- [DOCUMENT TEXT]:
• • • • • • •
Cyber resilience lags behind sector complexity. According to the World Economic Forum’s Global Cybersecurity Outlook 2025, the increased adoption of AI and growing interdependence of supply chains are escalating systemic risk more rapidly than organizations can develop the necessary skills to manage it. This results in a growing operational gap, rather than just a lack of tools.

Verizon’s 2025 Data Breach Investigations Report reveals that the exploitation of vulnerabilities, configuration errors, and human errors remain major causes of data breaches. Only about half of perimeter vulnerabilities are fully patched, with the median patch deployment time still counting in weeks. This is not a technological availability issue, but an execution problem.

Complexity without mastery increases risk

Security environments are more automated and interconnected than ever, yet daily operations often rely on fragmented knowledge and inconsistent processes. When teams do not fully understand the controls in their own environments, small configuration errors can turn into systemic failures. Industry studies increasingly show that operational capability is the differentiating factor between organizations that contain incidents and those that suffer from them.

This leads to a broader shift, moving away from generic and theoretical training towards models that prioritize practical applications. The focus is now on how teams configure, govern, and respond in real-world situations, especially in terms of identity reinforcement, automation oversight, and incident response readiness. These are precisely the weaknesses most often identified in data breach investigations.

Operational capability shows measurable results

As organizations rethink how skills translate into resilience, private and tailored training in their specific environment plays an increasingly essential role. The key lies less in learning new features than in reducing operational blind spots: understanding production configurations, the interaction between automation and identity control, and the insidious risks associated with complexity.
• • • • • • •
- [REQUESTS]:
1) According to the passage on cyber resilience, what share of perimeter vulnerabilities are fully patched?
2) Reproduce the passage on cyber resilience word for word between "Cyber resilience lags" and "an execution problem.", inclusive.

- [COLLECTED MATERIAL]:
• • • • • • •
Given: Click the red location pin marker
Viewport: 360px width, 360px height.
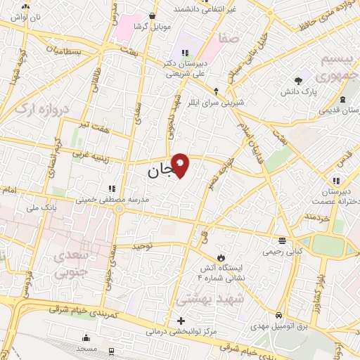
• • • • • • •
- [RESULTS FOR EACH TASK]:
1) Only about half.

2)
Cyber resilience lags behind sector complexity. According to the World Economic Forum’s Global Cybersecurity Outlook 2025, the increased adoption of AI and growing interdependence of supply chains are escalating systemic risk more rapidly than organizations can develop the necessary skills to manage it. This results in a growing operational gap, rather than just a lack of tools.

Verizon’s 2025 Data Breach Investigations Report reveals that the exploitation of vulnerabilities, configuration errors, and human errors remain major causes of data breaches. Only about half of perimeter vulnerabilities are fully patched, with the median patch deployment time still counting in weeks. This is not a technological availability issue, but an execution problem.